The Nigerian Communications Commission (NCC) says the trial of the fifth generation mobile network shows that there is no health hazard associated with the use of the technology.
The commission in a draft consultation document on Deployment of Fifth Generation Mobile Technology in Nigeria published on Monday stated that the trial was conducted in six cities – Abuja, Lagos, Ibadan, Abeokuta, Kano and Calabar.
The regulatory body said the tests were conducted in accordance with the 1998 International Commission on Non-Ionizing Radiation Protection guidelines for general public exposure to varying electromagnetic fields, which were in force at the time of the trials.

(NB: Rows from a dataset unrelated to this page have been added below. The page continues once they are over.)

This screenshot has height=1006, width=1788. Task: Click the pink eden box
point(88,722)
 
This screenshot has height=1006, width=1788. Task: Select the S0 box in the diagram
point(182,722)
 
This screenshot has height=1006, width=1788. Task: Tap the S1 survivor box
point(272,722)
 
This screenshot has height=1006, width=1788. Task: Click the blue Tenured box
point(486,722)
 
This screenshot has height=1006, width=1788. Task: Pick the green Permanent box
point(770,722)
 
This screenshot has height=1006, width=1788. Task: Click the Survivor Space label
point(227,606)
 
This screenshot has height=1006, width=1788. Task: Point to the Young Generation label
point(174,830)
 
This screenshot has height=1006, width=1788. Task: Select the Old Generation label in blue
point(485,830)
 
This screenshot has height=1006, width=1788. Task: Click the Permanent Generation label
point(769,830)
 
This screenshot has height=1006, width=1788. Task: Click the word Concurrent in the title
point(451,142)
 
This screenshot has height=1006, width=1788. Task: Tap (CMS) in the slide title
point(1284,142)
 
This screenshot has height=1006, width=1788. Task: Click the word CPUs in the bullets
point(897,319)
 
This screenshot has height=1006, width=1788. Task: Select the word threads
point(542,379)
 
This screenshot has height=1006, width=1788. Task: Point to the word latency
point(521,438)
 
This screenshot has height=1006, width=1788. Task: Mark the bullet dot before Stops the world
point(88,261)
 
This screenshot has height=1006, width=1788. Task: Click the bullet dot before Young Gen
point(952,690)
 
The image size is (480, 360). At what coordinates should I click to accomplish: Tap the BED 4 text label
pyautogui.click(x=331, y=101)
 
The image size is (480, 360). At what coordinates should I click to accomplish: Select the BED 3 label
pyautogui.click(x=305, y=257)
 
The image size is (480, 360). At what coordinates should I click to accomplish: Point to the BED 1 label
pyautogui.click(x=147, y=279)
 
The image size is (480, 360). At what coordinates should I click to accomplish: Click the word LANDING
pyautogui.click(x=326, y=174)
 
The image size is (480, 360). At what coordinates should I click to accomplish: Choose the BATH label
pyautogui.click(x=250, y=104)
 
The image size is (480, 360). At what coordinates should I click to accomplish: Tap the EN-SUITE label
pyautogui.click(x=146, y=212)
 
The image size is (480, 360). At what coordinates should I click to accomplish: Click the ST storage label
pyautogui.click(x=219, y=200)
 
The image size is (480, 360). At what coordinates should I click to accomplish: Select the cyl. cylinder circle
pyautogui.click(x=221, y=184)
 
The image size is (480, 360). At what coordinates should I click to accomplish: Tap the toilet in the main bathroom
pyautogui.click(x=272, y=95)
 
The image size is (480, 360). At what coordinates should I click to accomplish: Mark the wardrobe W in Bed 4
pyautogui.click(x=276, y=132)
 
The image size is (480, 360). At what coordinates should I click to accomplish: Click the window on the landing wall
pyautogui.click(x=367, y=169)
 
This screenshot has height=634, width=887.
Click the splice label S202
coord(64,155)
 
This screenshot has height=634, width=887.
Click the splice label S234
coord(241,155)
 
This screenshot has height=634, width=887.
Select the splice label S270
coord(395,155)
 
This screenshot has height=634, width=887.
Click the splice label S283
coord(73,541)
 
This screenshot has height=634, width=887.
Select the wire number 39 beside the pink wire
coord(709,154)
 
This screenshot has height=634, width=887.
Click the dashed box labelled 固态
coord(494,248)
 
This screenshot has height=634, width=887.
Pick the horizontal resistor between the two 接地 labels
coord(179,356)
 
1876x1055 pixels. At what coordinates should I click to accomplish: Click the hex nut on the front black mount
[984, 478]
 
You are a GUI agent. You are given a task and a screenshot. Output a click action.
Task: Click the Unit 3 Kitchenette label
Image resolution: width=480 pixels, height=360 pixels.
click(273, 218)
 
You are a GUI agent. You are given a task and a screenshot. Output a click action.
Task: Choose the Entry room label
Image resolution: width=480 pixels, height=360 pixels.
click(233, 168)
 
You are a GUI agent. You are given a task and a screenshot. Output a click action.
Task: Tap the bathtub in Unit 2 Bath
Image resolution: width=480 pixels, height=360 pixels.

It said the results of EMF radiation indicated that the highest radiation at 26 GHz millimeter wave at 5m away from source was 4.3 per cent and at 30m from the source was 0.14 per cent.
It added that the highest radiation at 3.5 GHz at 5m away from the source was 11.4 per cent and at 30m away from the source was 1.9 per cent of ICNIRP specification of 61 v/m for frequency range 2-300 GHz.
“These results are far below the ICNIRP specification for protection of members of the public in the Guidelines and therefore suggest that no public health hazards are expected from the use of 5G in Nigeria,” the NCC said.
The telecoms regulator stated that the deployment of the new network in the country would be done in two phases.
It said the phase one, which involves deployment based on the non-standalone approach, would commence in 2021.
According to the NCC, the phase two based on the stand-alone approach, which relies on new spectrum allocations, will commence in 2022.
“The current race to deploy 5G networks is targeted at providing citizens with the benefits of the technology while at the same time enabling the activation of the digital economy,” it said.
The regulatory body said ‘5G network deployment will rely on the availability of sufficient radio spectrum at the low, medium and high-frequency bands to provide for the different use cases and applications’.
“While some of these frequencies will be newly assigned for 5G network deployment, others will have to be re-farmed from other existing communication services,” it added.
The commission said 24.25-27.5 GHz, 37-43.5 GHz, 45.5-47 GHz, 47.2-48.2 GHz, and 66-71 GHz were globally recognised spectrum bands for 5G deployment.
It said the bands were available and not assigned to operators at the moment except the 26 GHz band, where an operator currently had an assignment of two slots of 2 X 28 MHz each in the old plan.
The industry regulator promised that the operator would be vacated and the band licensed based on the new TDD plan.